I am trying to understand the basics of Extreme Value Theory with my limited mathematical abilities.
Currently, I am stuck with the following limit:
$$ \lim_{\xi \to 0} \exp\Big(-(1 + \xi s)^{-\frac{1}{\xi}}\Big)$$
I am told this should produce the Gumbel:
$$ \exp\Big(-\exp(-s)\Big) $$
Any assistance would be much appreciated. Thanks.

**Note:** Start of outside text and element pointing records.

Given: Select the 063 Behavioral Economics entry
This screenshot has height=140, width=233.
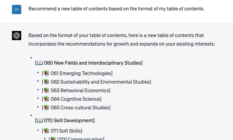Looking at the screenshot, I should pyautogui.click(x=76, y=90).
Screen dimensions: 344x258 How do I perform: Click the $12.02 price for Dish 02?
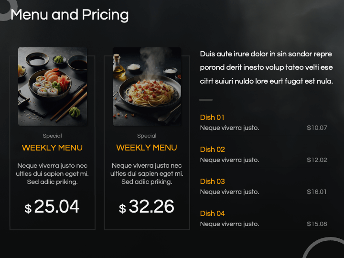tap(317, 160)
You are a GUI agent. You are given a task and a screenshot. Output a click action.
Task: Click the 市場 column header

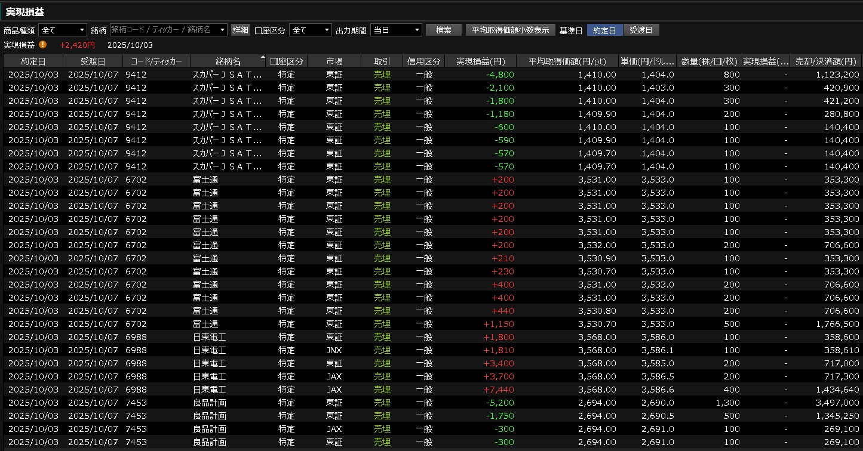(x=334, y=61)
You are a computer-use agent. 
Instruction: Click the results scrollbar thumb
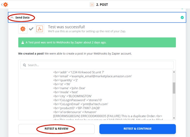(174, 88)
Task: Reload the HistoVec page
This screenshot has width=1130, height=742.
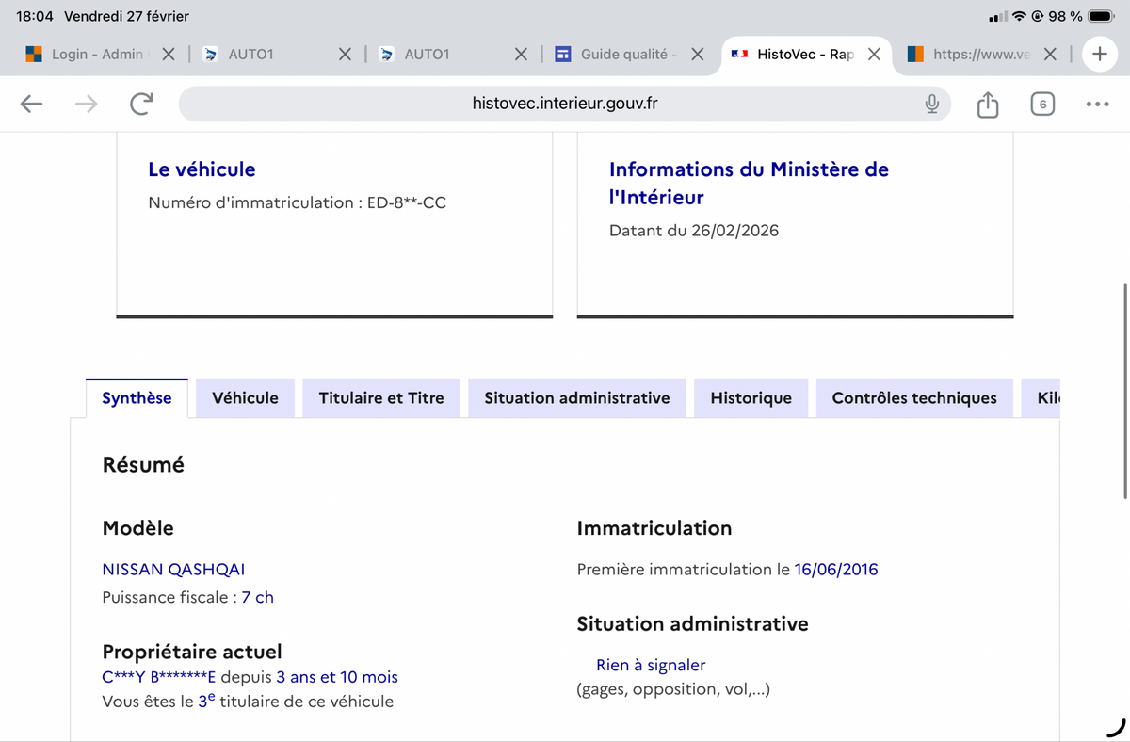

I leave it to you to justify why \begin{align} \lim_{\xi \to 0}\frac{\log(1+\xi s)}{\xi} &= s. \end{align} Now, since $\exp$ is continuous, we can "pull the limit inside": \begin{align} \lim_{\xi\to 0}\exp\left( -(1+\xi s)^{-1/\xi}\right) &= \exp\left(-\lim_{\xi \to 0}(1+\xi s)^{-1/\xi}\right) \\ &= \exp\left[-\lim_{\xi \to 0} \exp\left(-\frac{\log(1+\xi s)}{\xi}\right) \right] \\ &= \exp\left[-\exp\left( -\lim_{\xi \to 0}\frac{\log(1+\xi s)}{\xi}\right) \right] \\ &= \exp\left[-\exp(-s)\right], \end{align} where in the second line I used the definition of exponentiation ($a^b := \exp(b\log(a))$) to deduce that $(1+\xi s)^{-1/\xi} = \exp\left(-\frac{\log(1+\xi s)}{\xi}\right)$.